A city analyst has said yesterday's year-end profits announcement by Majestic Wine has left investors being asked to "display a lot of faith" as the company looks to get back on track.
New Majestic chief executive Rowan Gormley outlined plans to turn around the company's fortunes including smaller stores for London, a hacking back of the existing store opening programme and investment in staff training.
Gormley's optimistic note for the future came as the company delivered a 22.5% drop in profits for the year to March 30.
Ken Odeluga, a senior market analyst at City Index, said: "Whilst Majestic Wine's like-for-like performance over the year of +1.9% would be the envy of many a grocery retailer, it has booked a pre-tax profit that is below even the downgraded guidance given in April.
"It said in April it expected to post £21 million, but in the event it managed £18.4 million a fall of 22.5% year-on-year.
"This leaves the investor trying to square the sales performance - and Majestic's reassurance that trading has strengthened at the start of the year - with the company's bid for inorganic growth by purchasing Naked Wines.
"The buy was Majestic's response to tightening supermarket competition that has inevitably weighed on margins.
"Naked's more emphatic international reach may provide the enlarged group with an advantage whilst it positions itself for a somewhat higher-bracket consumer.
"But investors are being asked to display a lot of faith in execution - sans dividend, until further notice - whilst deflationary, competitive and consumer discretionary sector risks have all been well-rehearsed over the last year."
City Index is a leading financial market spread betting, foreign exchange and derivative trading company.
Investec reaffirmed its "'buy" recommendation for Majestic and said profits were "in-line with downgraded numbers".
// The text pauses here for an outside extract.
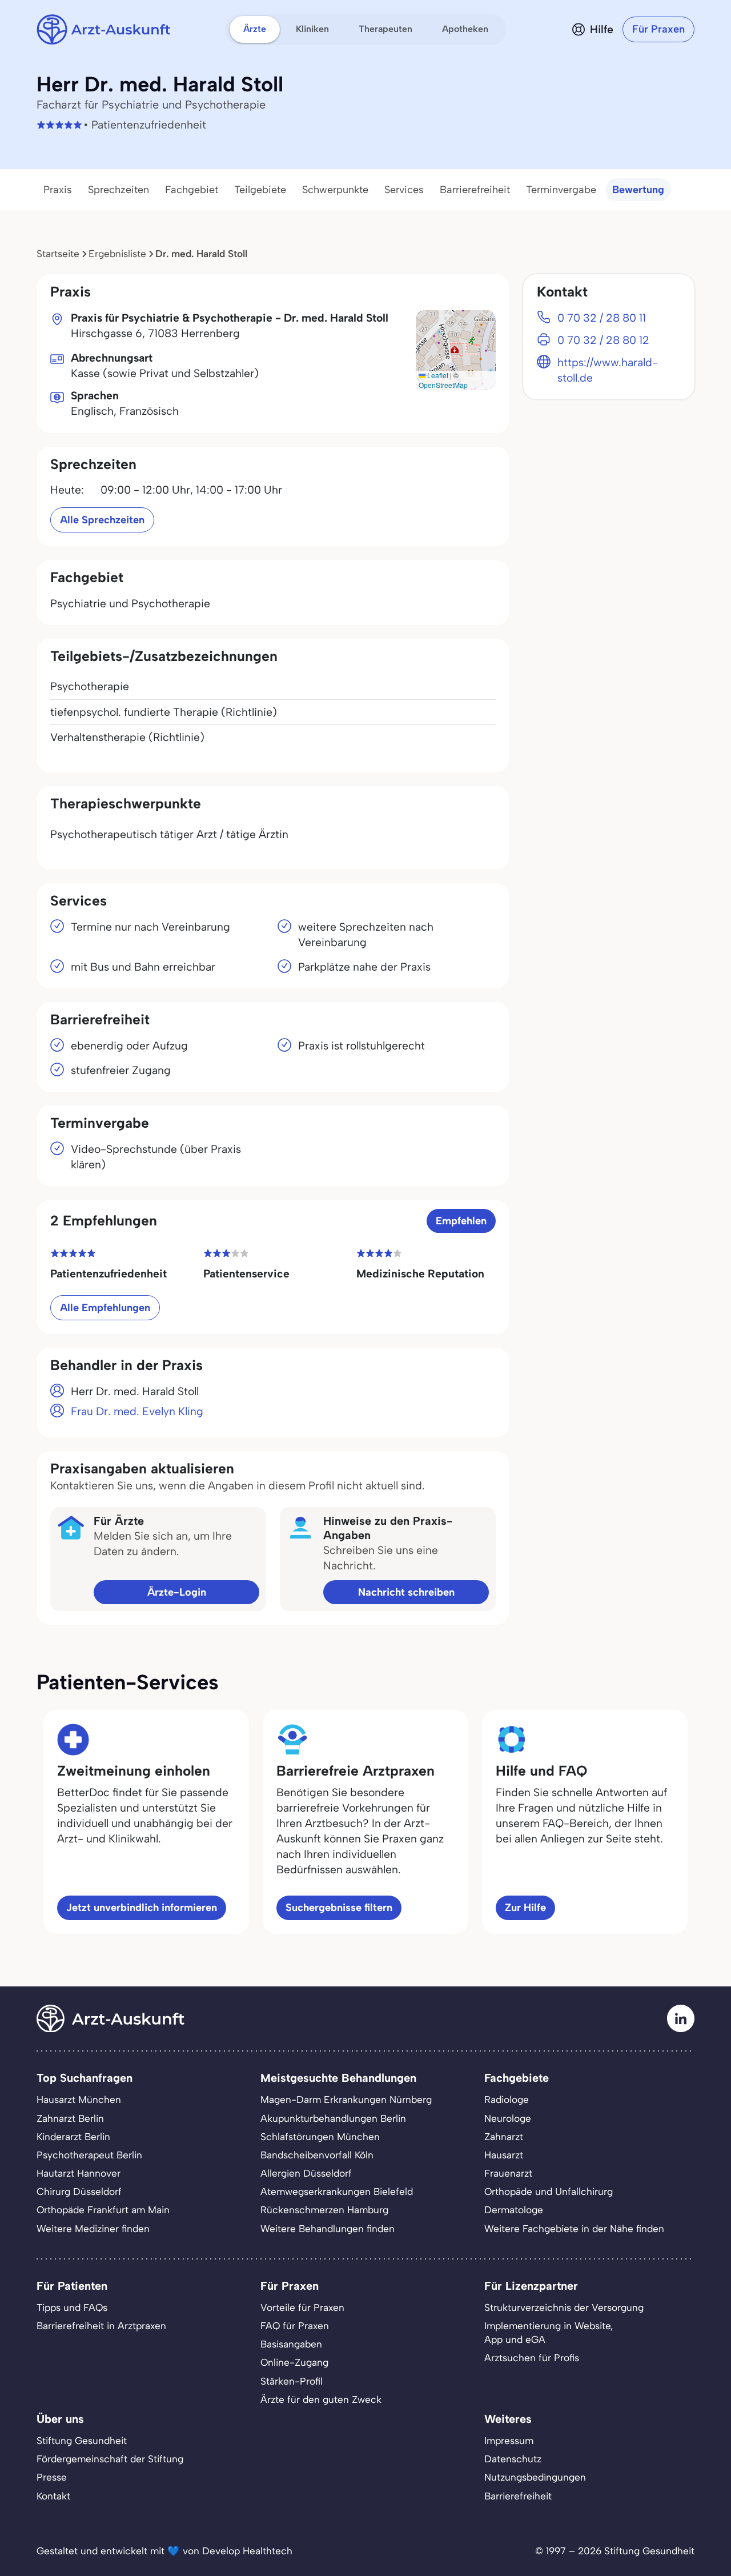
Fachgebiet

It added: "The strategic review confirms our belief that there are material self-help levers which can drive volumes, improve returns and unlock working capital inefficiencies.
"Profits will be held back short term as management test a number of initiatives and take the learnings to finesse its future investment plans. We remain excited about the Naked Wines business and see the longer-term growth potential of enlarged group as being undervalued."